▸ **Information supplied**

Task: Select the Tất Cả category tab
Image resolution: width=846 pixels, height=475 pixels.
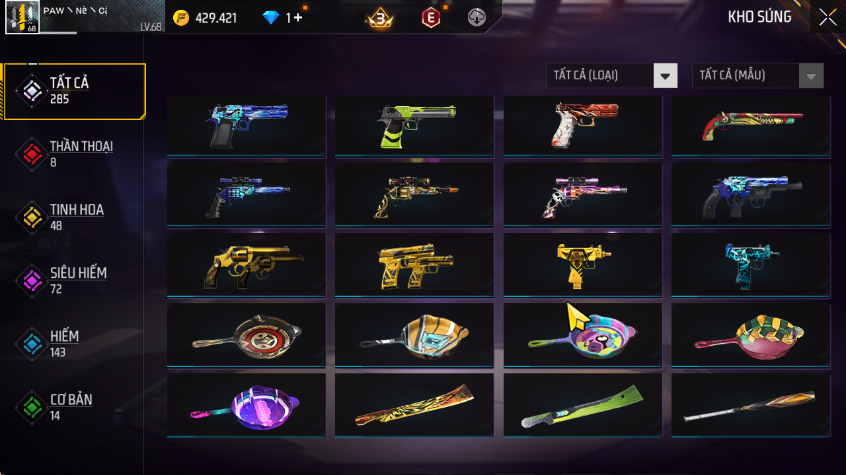Action: pos(74,91)
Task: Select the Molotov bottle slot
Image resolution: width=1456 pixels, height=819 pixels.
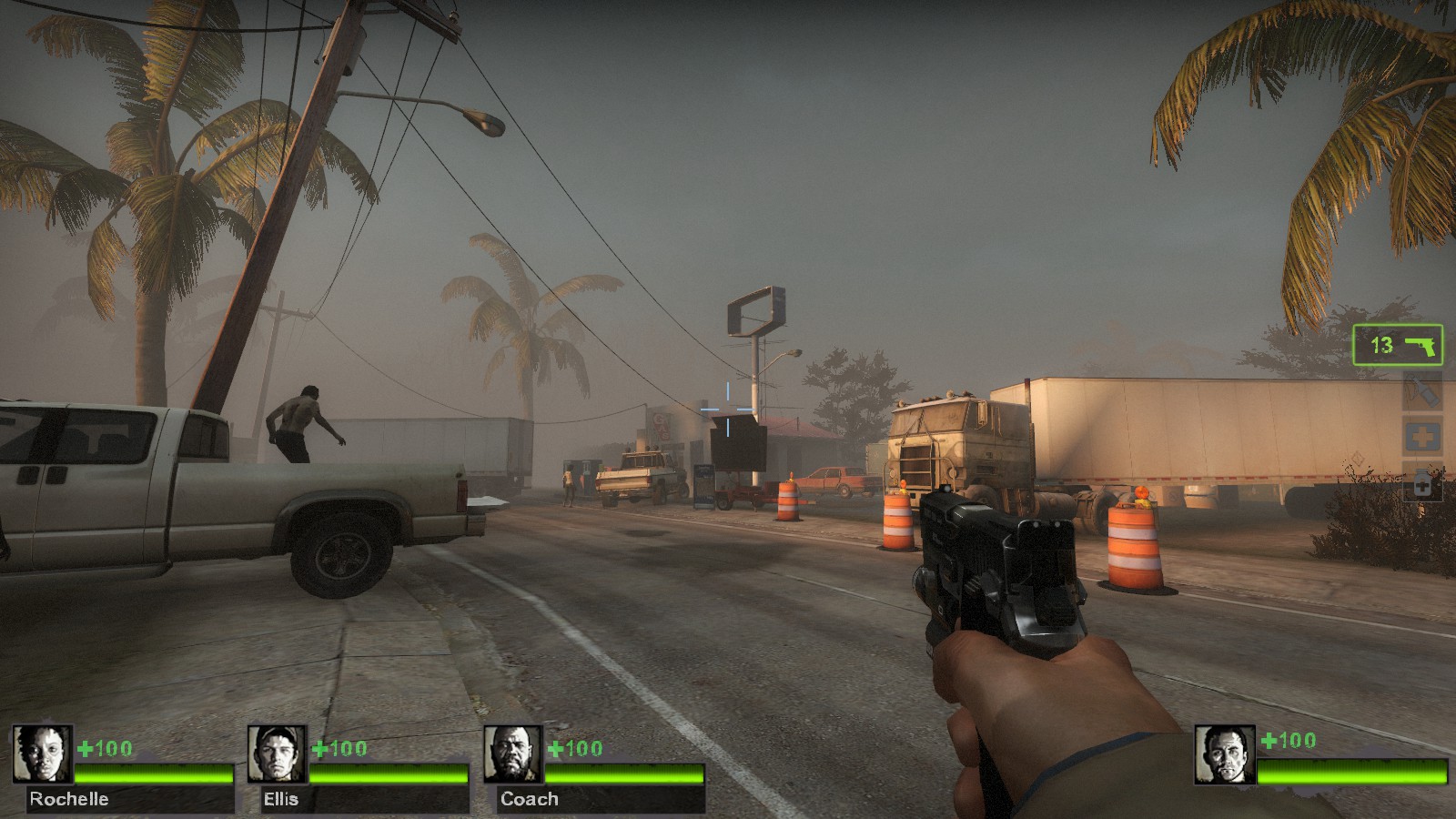Action: tap(1422, 390)
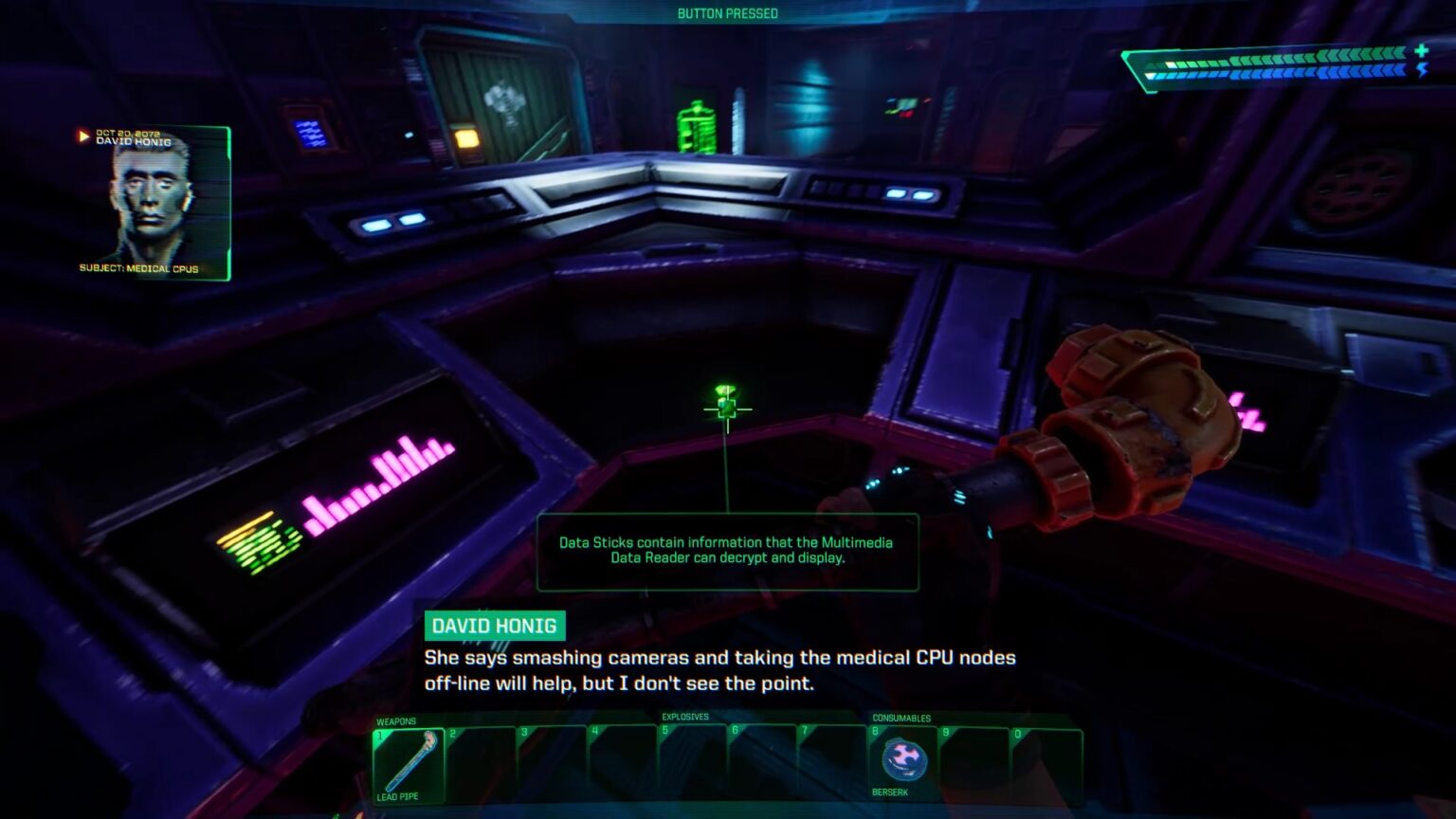The width and height of the screenshot is (1456, 819).
Task: Click the BUTTON PRESSED message at screen top
Action: click(x=727, y=13)
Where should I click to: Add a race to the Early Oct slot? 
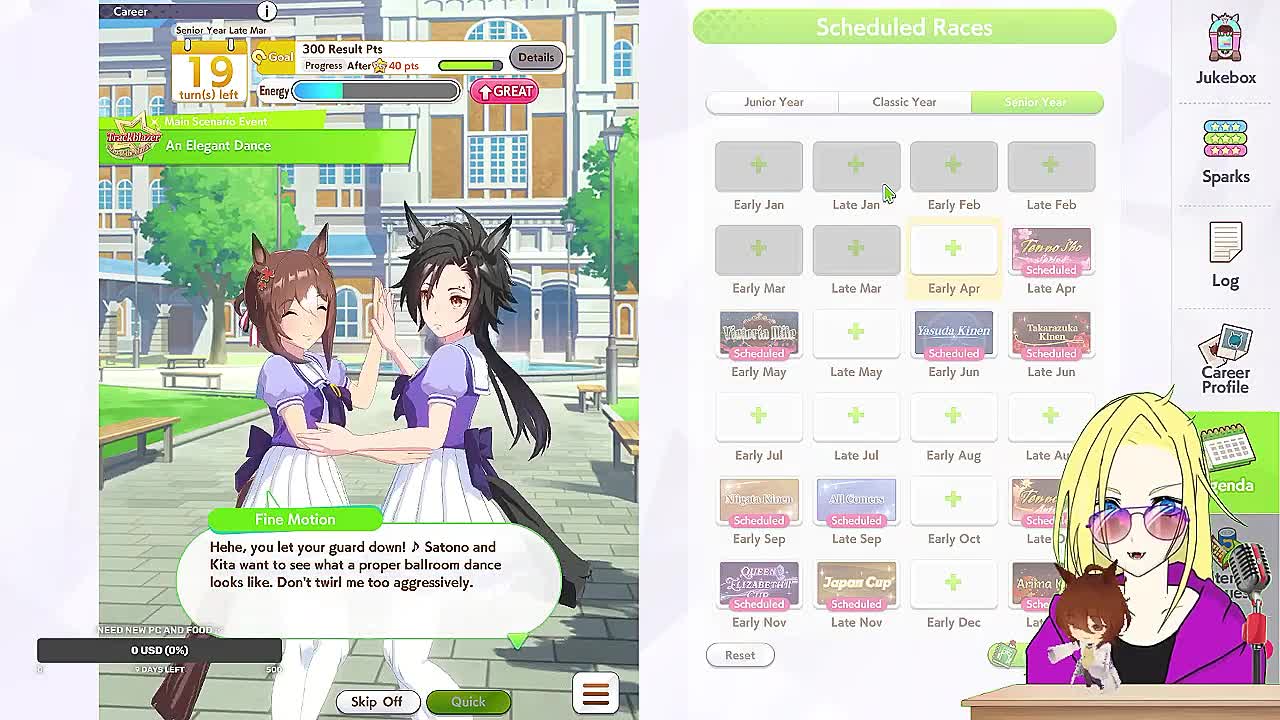[953, 500]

▸ **Problem to solve**
Format the lines, starting with the line containing "Where should I" and continuing through the end of the lines, as a two-column CSV with the headers instruction and result. Give one row per line, with its text and its answer each in a single quoted field, line breaks turned into spaces, and the pictures left out.

▸ **Exercise output**
instruction,result
"Where should I click to: Add a race to the Early Oct slot?","[953, 500]"